Pengembangan Satria-1, tambah Anang, mulai dilakukan pada awal pandemi 2020. Saat ini, proses produksinya sudah mencapai 65 persen dari target yang ditentukan. Kapasitas satelit yang mencapai 150 Gbps itu diklaim sebagai satelit pertama di Asia dan kelima di dunia yang memiliki kapasitas pita lebar sangat besar.
”Satelit ini akan menjadi percontohan banyak negara bagaimana Pemerintah Indonesia menyelesaikan persoalan konektivitas di negara kepulauan,” katanya.
Satelit ini ditargetkan mampu menjangkau 150.000 titik layanan publik pemerintah di seluruh Indonesia. Layanan publik itu, antara lain, 93.900 sekolah dan pesantren; 47.900 kantor desa, kelurahan, kecamatan dan kantor pemerintah daerah lain; 3.700 puskesmas dan rumah sakit; 3.900 layanan keamanan di daerah 3T; serta 600 titik layanan publik lainnya.
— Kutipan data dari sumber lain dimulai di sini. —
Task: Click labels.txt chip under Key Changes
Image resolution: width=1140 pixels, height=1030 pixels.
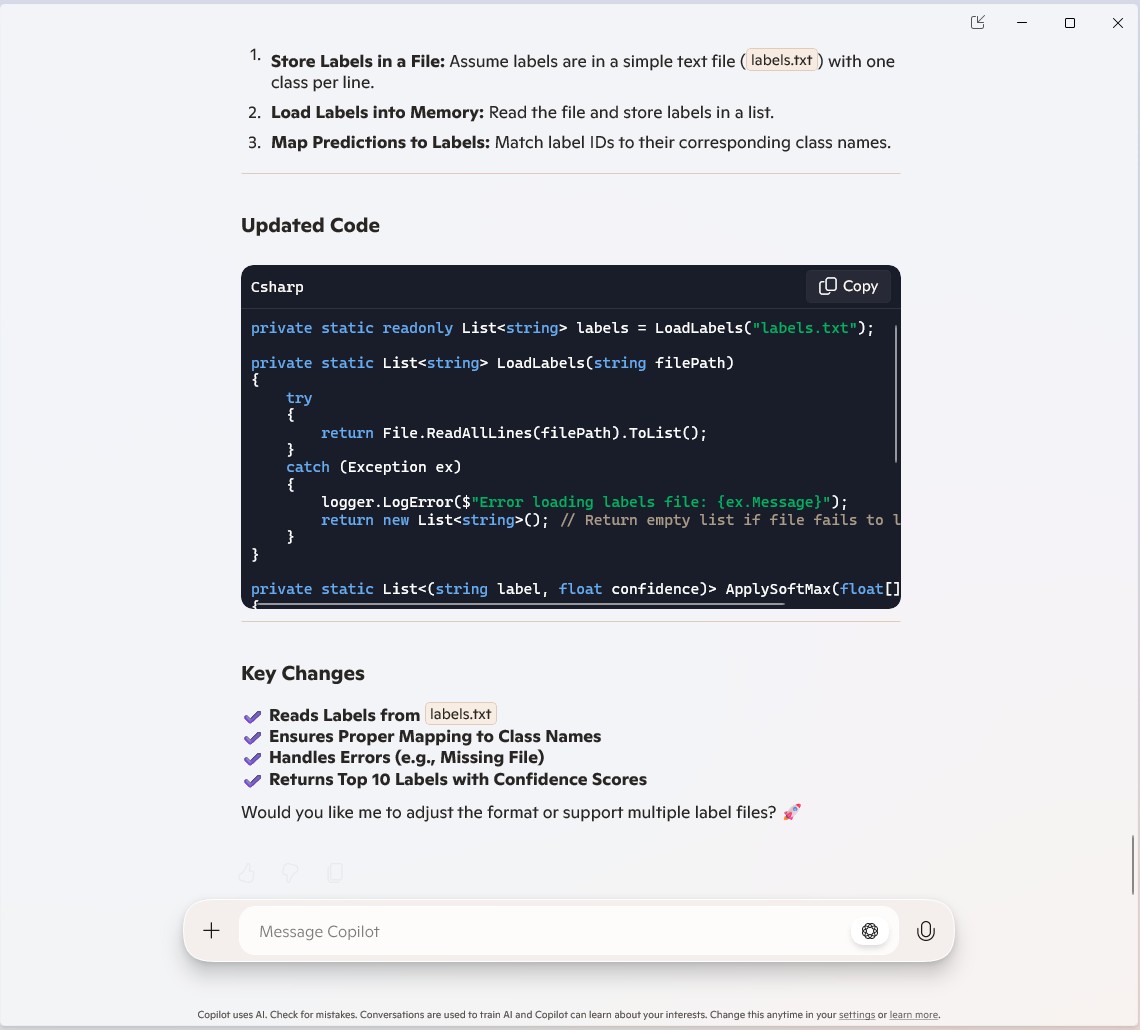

Proyek Satria-1 dan Satria-2 ini akan melengkapi infrastruktur komunikasi pemerintah. Upaya ini juga merupakan langkah pemerintah melakukan transformasi digital secara besar-besaran hingga mampu menghubungkan masyarakat yang selama ini tidak terhubung dan meningkatkan kesejahteraan masyarakat.